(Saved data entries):
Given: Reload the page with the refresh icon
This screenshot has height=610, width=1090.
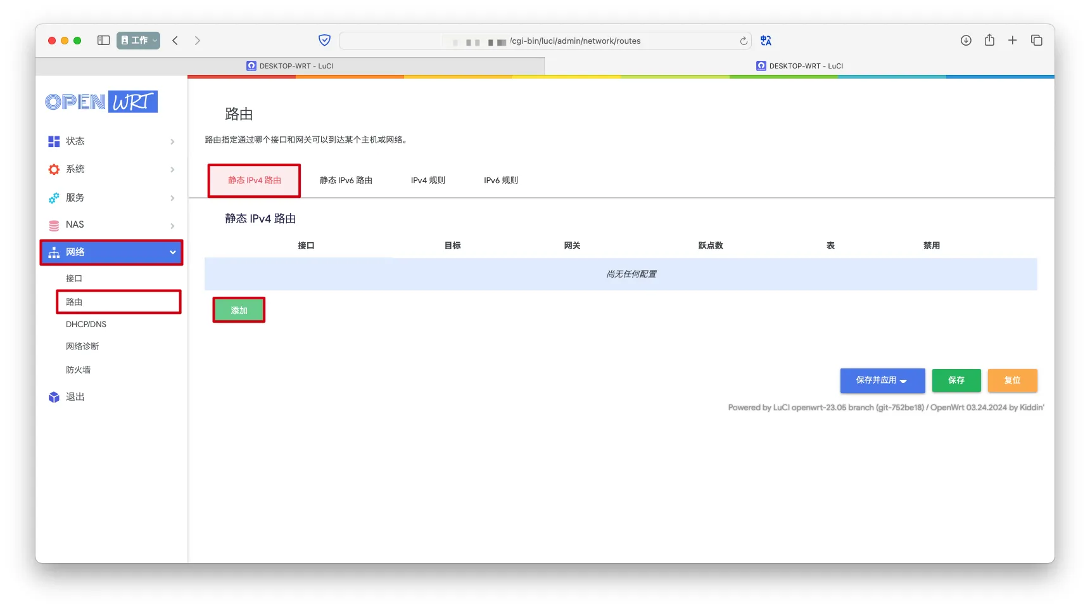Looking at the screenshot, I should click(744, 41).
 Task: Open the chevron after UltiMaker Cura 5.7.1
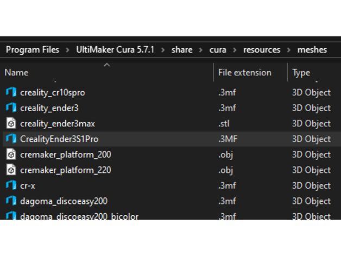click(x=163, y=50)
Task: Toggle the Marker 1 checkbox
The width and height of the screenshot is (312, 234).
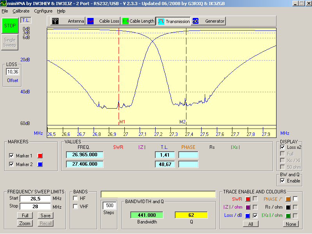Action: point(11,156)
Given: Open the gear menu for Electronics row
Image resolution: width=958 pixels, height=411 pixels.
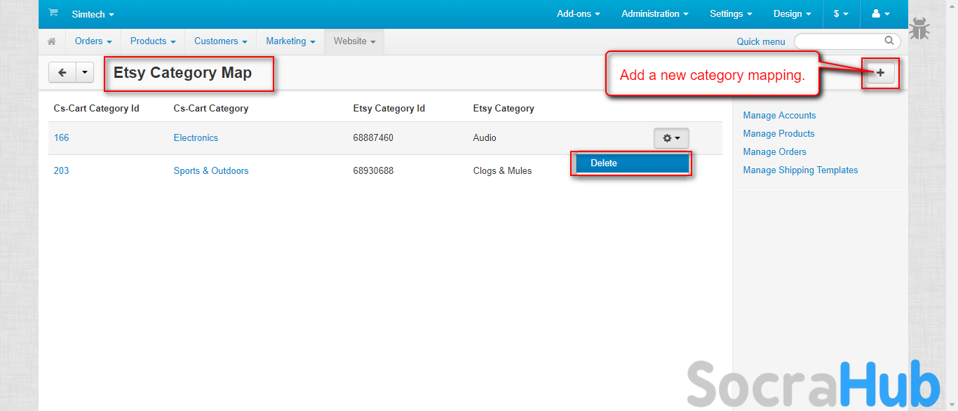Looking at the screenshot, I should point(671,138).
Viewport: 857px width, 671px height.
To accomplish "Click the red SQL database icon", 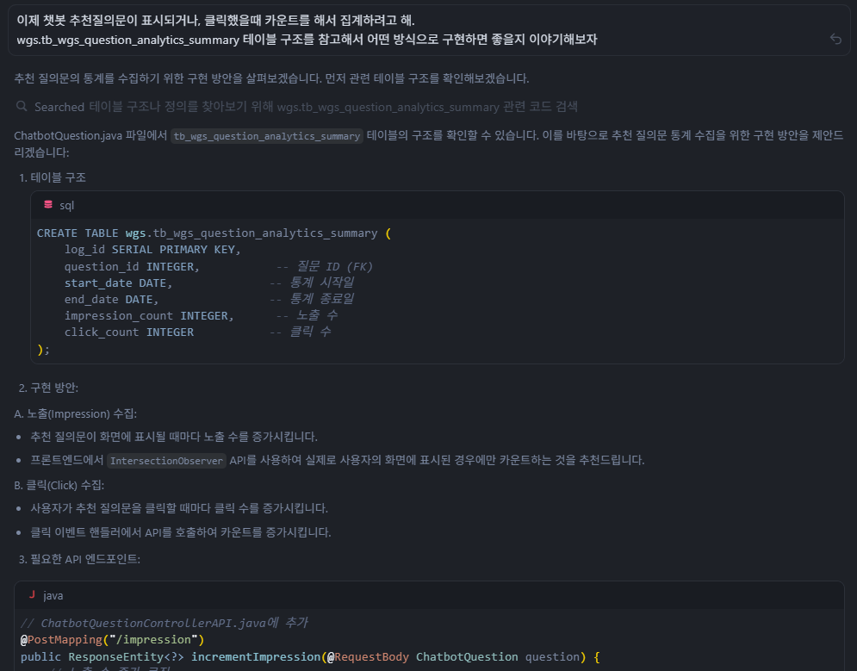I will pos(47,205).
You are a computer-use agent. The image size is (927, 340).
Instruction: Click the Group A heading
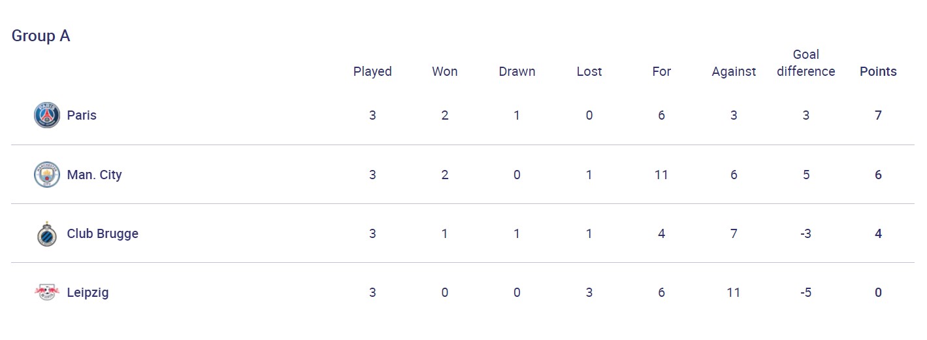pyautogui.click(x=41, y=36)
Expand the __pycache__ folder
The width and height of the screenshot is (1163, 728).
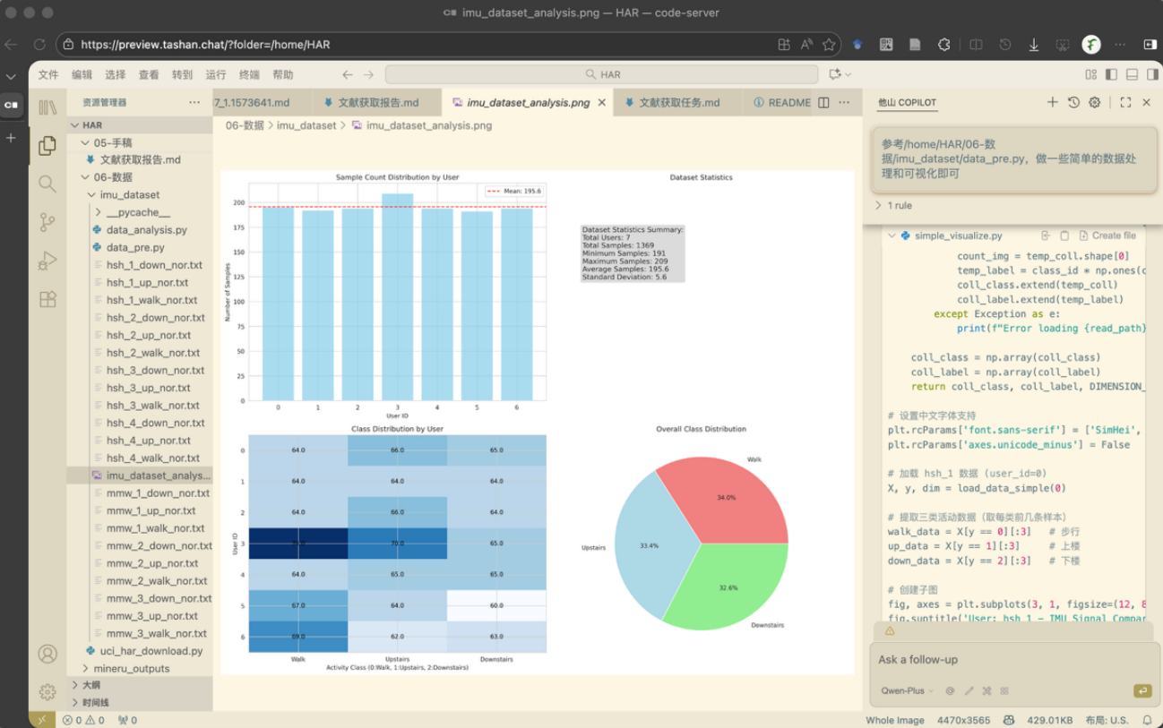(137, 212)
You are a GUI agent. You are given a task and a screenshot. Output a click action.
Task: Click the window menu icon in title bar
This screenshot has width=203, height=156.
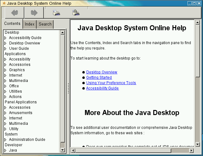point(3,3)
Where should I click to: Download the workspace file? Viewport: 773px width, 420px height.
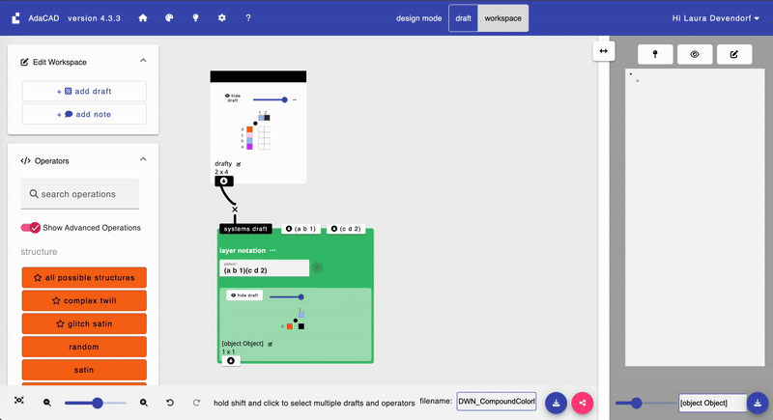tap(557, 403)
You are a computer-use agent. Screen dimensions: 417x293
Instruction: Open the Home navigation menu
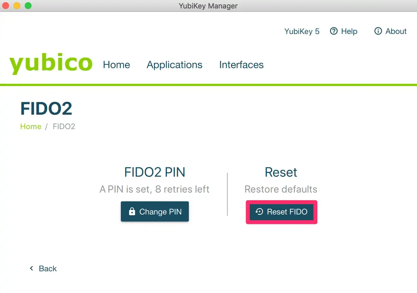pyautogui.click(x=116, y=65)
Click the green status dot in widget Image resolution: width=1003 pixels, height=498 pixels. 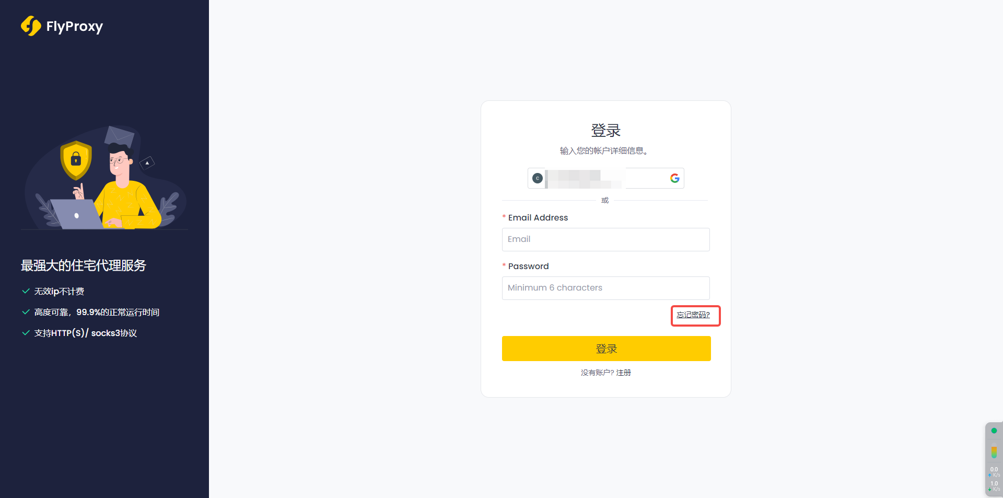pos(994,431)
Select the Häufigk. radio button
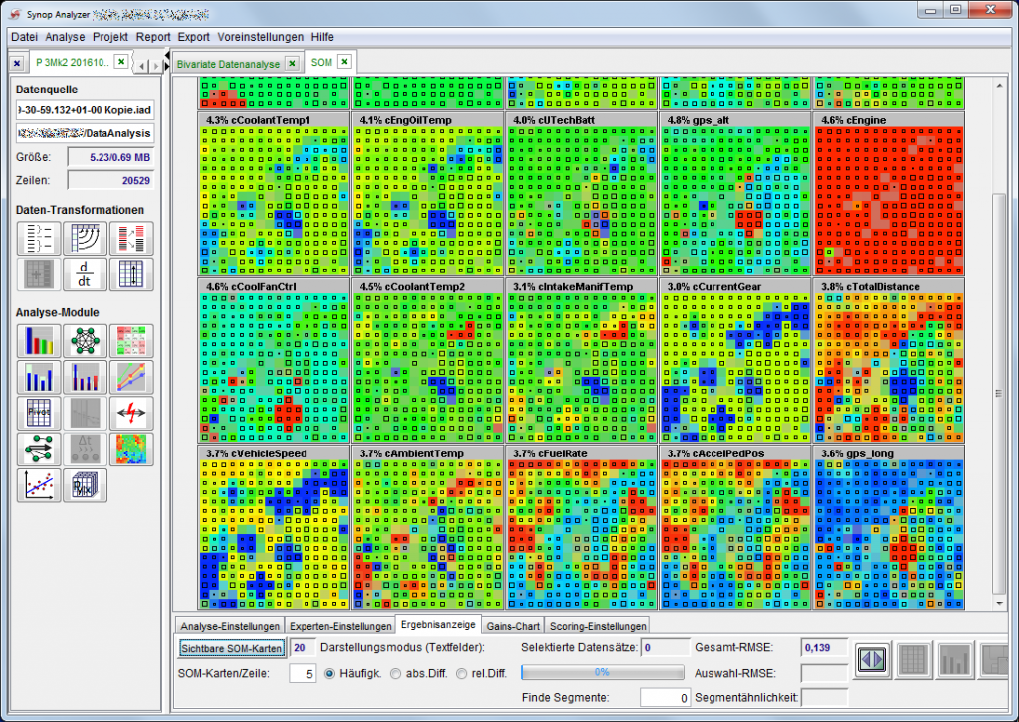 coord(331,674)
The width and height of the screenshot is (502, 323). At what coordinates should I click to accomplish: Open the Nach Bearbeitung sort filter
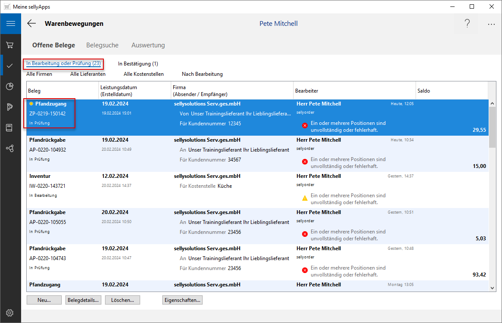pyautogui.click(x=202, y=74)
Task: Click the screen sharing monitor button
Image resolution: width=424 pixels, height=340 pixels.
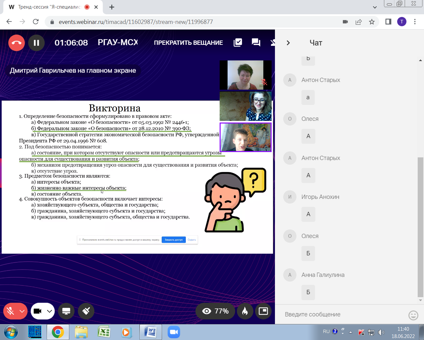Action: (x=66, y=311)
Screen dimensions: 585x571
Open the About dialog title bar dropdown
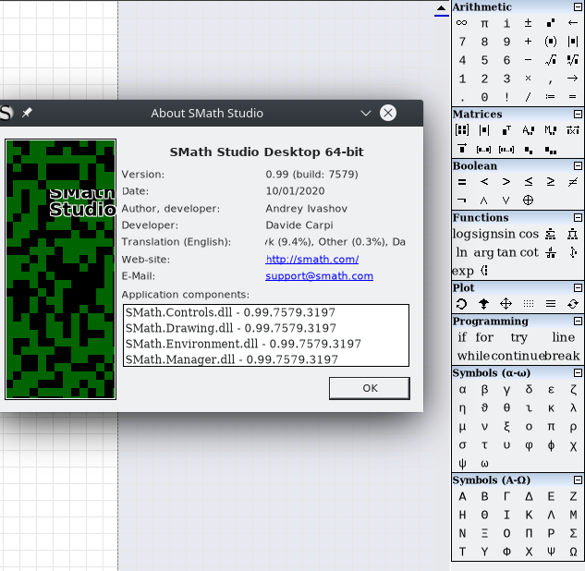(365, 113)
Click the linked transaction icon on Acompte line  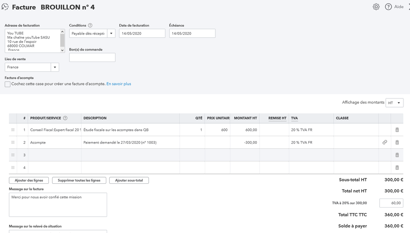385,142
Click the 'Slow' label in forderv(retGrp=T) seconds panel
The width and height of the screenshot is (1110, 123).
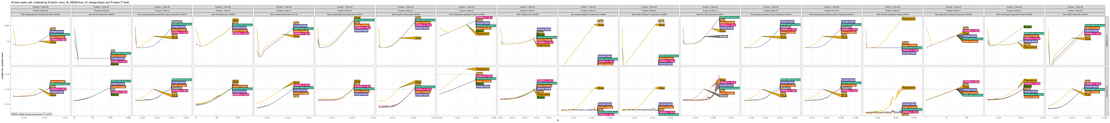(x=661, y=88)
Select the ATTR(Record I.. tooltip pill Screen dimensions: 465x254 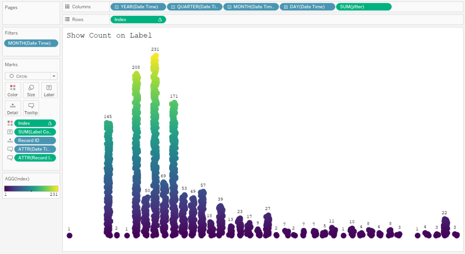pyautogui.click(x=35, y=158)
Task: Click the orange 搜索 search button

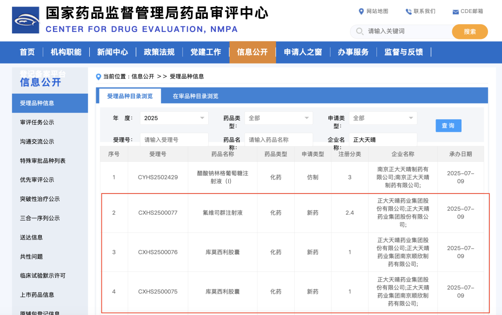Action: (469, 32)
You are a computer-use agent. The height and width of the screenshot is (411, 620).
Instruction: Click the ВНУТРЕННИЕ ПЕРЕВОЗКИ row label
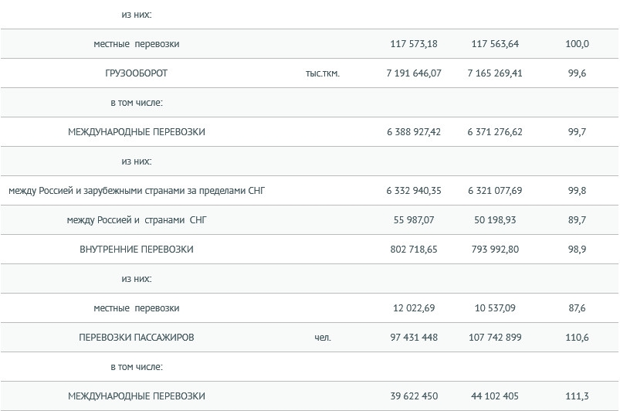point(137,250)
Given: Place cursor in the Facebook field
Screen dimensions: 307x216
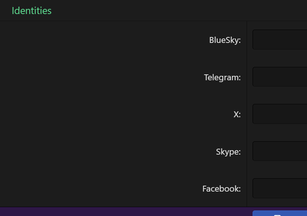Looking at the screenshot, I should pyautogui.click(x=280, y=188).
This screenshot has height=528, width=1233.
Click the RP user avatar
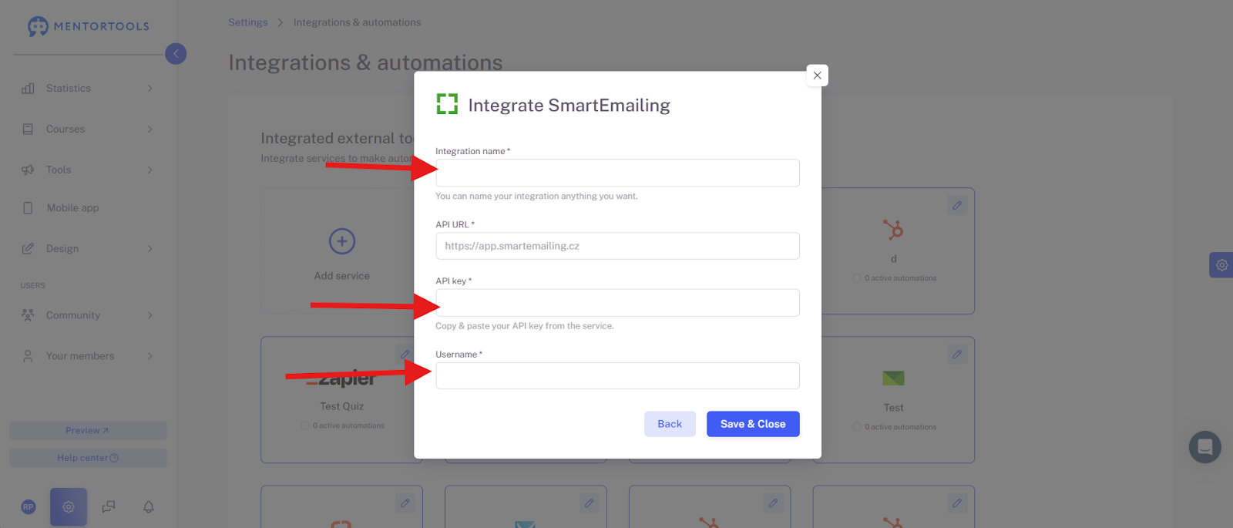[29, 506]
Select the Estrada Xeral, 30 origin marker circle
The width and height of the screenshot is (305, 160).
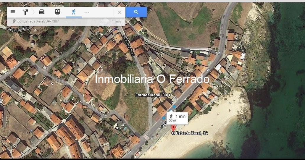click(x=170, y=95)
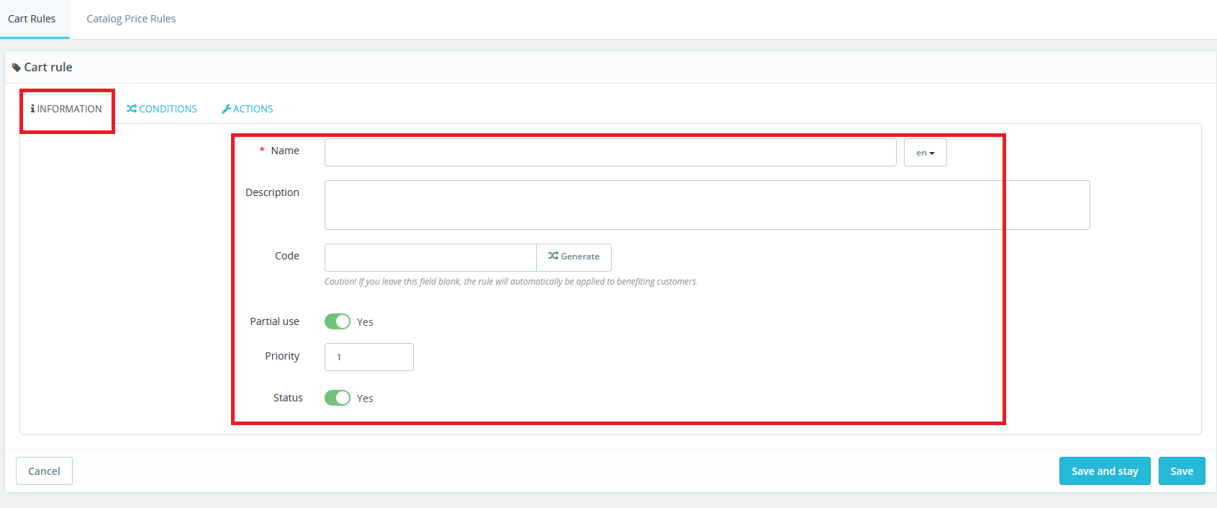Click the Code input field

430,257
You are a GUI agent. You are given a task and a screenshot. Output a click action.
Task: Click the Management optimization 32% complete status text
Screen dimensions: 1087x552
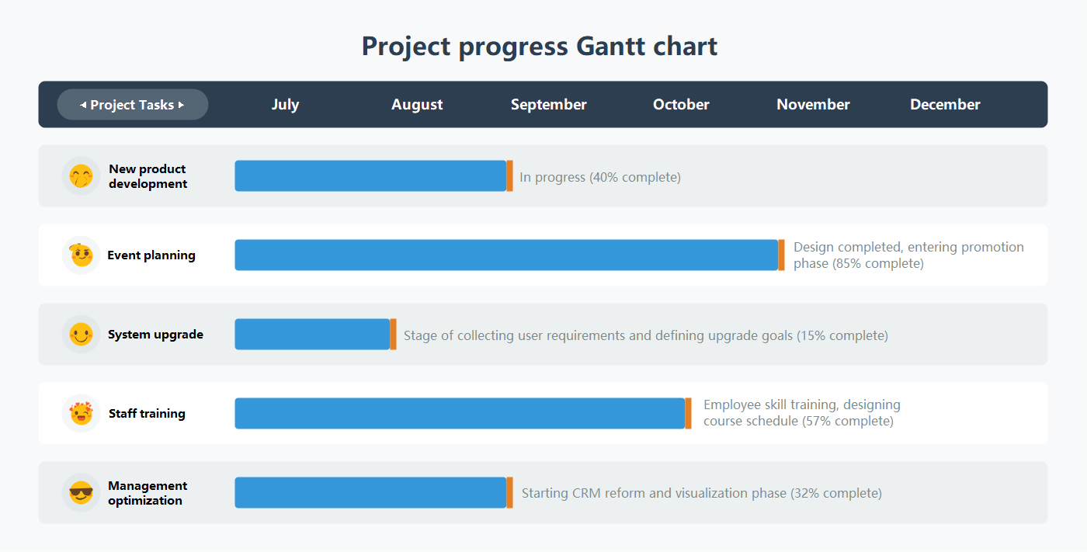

(Assignment): Please count the lines above containing "computer"; number only.

(Solved problem): 3